(RECORDS FOR PROCESSING Opens)
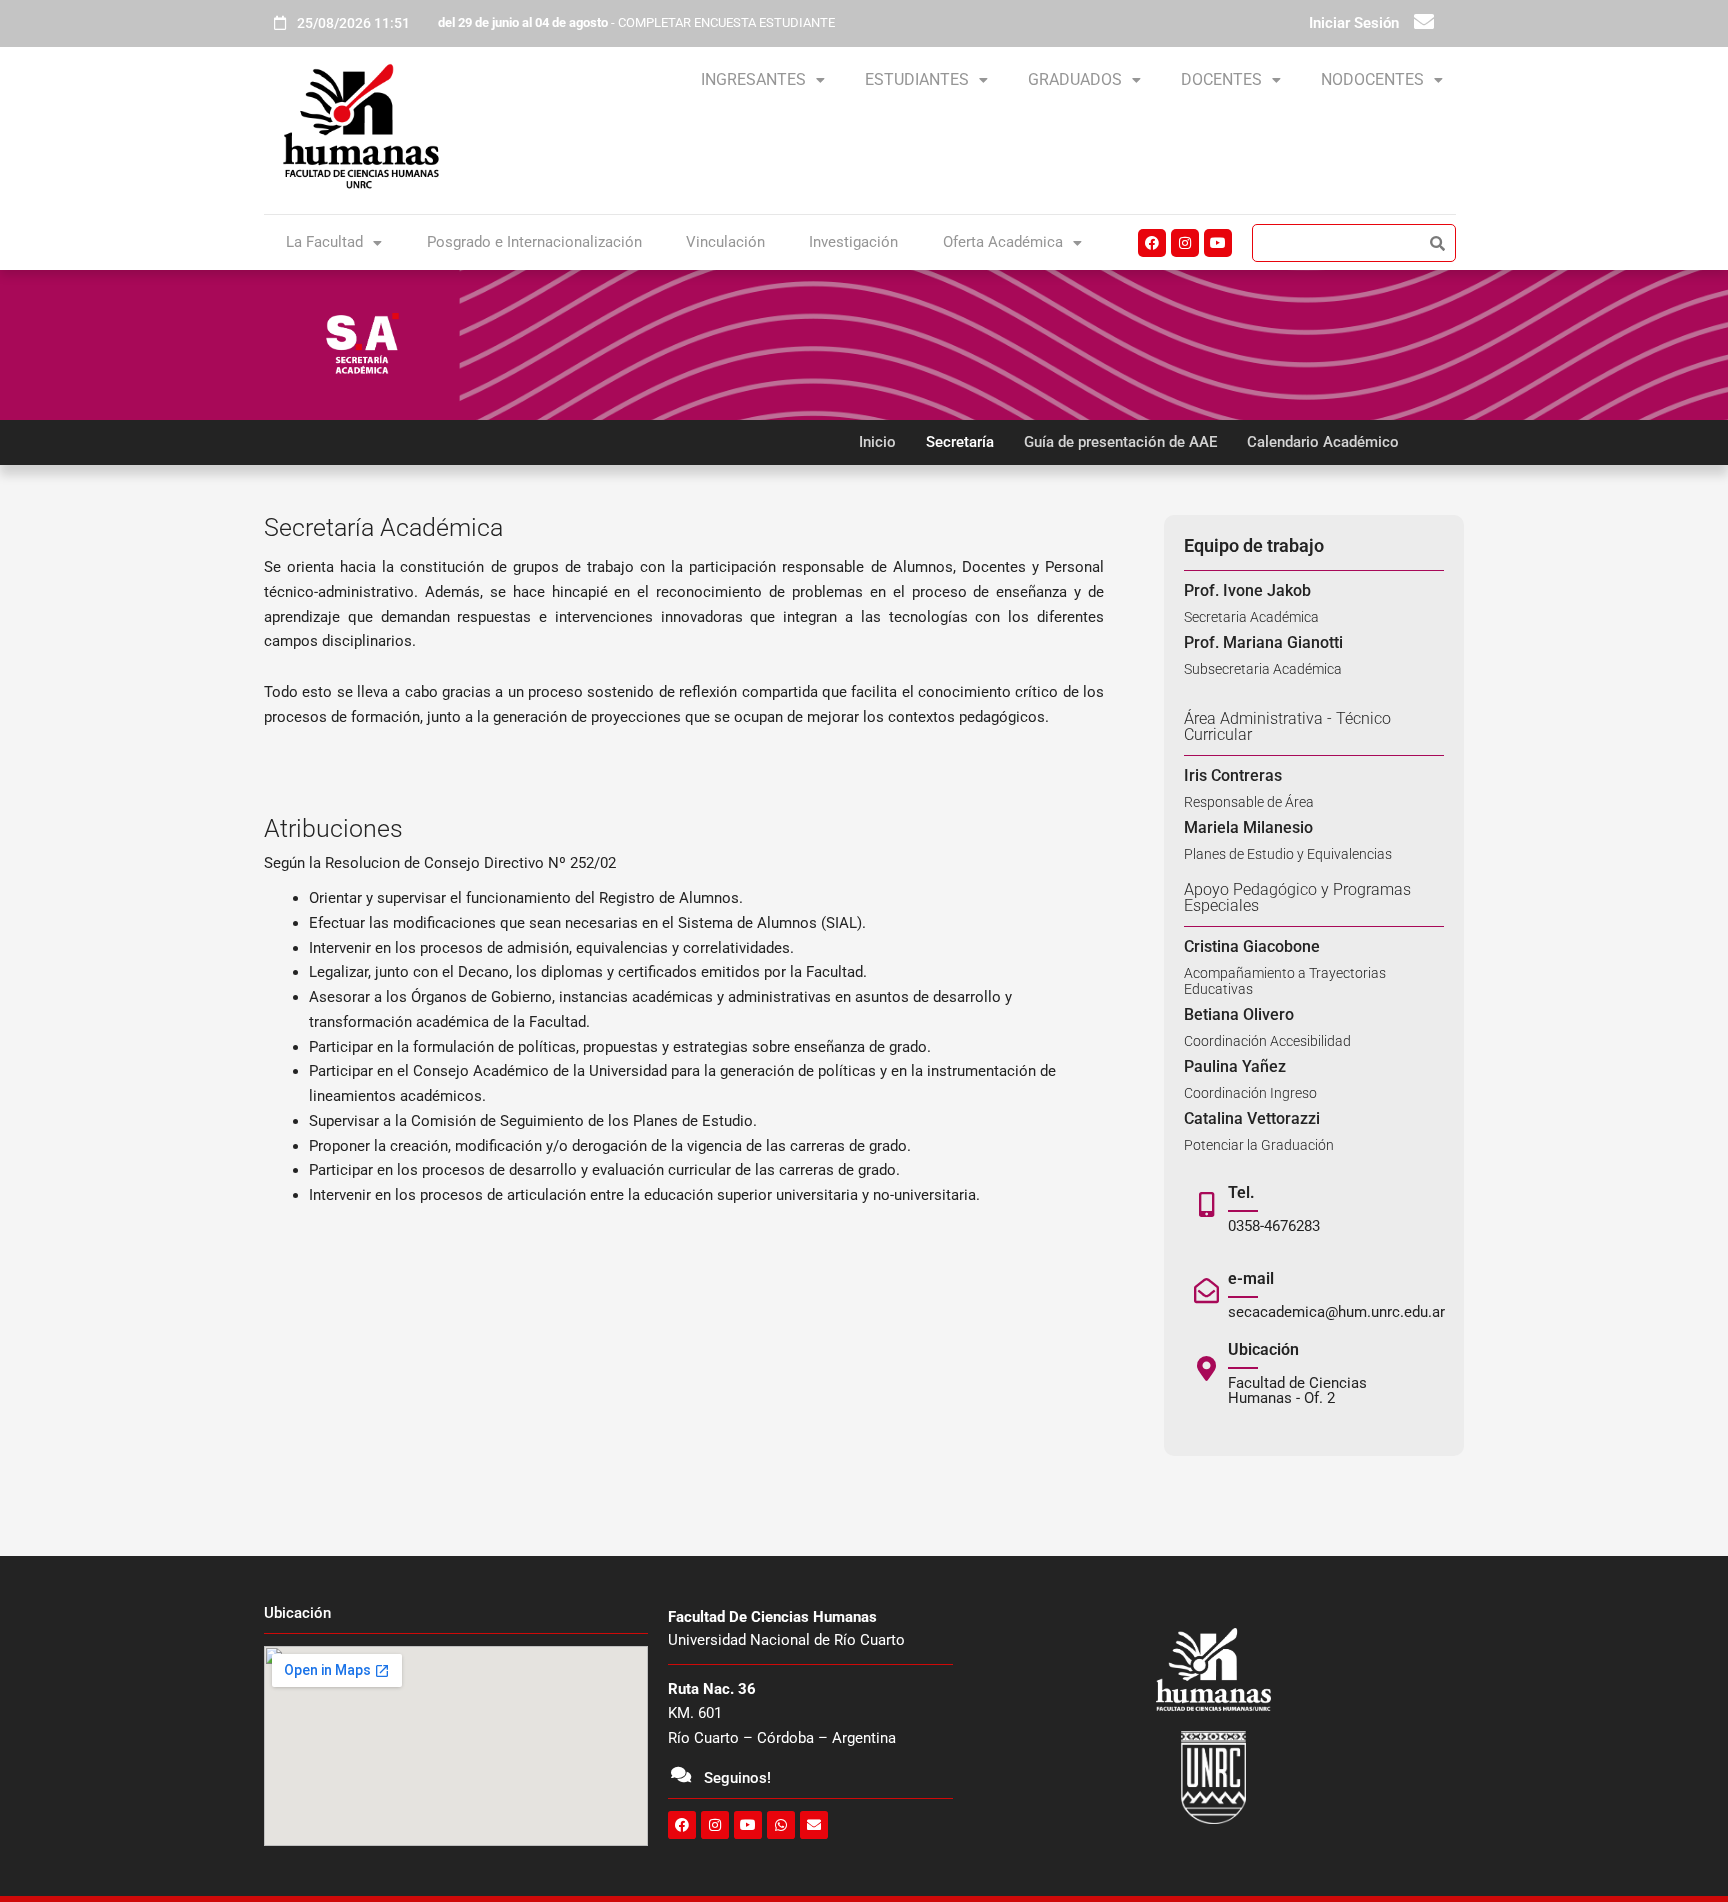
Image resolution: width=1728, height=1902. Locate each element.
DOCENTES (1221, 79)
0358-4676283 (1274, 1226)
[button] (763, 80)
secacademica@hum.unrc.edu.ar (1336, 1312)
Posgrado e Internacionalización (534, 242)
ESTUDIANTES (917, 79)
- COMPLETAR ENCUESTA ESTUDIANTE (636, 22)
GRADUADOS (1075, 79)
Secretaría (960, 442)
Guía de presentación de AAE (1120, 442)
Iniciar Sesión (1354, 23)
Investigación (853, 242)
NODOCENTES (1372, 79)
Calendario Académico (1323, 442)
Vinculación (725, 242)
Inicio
(RECORDS FOR PROCESSING Closes)
_ASSIGNMENT_
Give back the whole listing exactly as written. Do not include any picture.

_WORKED SOLUTION_
Image resolution: width=1728, height=1902. Locate each element.
DOCENTES (1221, 79)
0358-4676283 (1274, 1226)
[button] (763, 80)
secacademica@hum.unrc.edu.ar (1336, 1312)
Posgrado e Internacionalización (534, 242)
ESTUDIANTES (917, 79)
- COMPLETAR ENCUESTA ESTUDIANTE (636, 22)
GRADUADOS (1075, 79)
Secretaría (960, 442)
Guía de presentación de AAE (1120, 442)
Iniciar Sesión (1354, 23)
Investigación (853, 242)
NODOCENTES (1372, 79)
Calendario Académico (1323, 442)
Vinculación (725, 242)
Inicio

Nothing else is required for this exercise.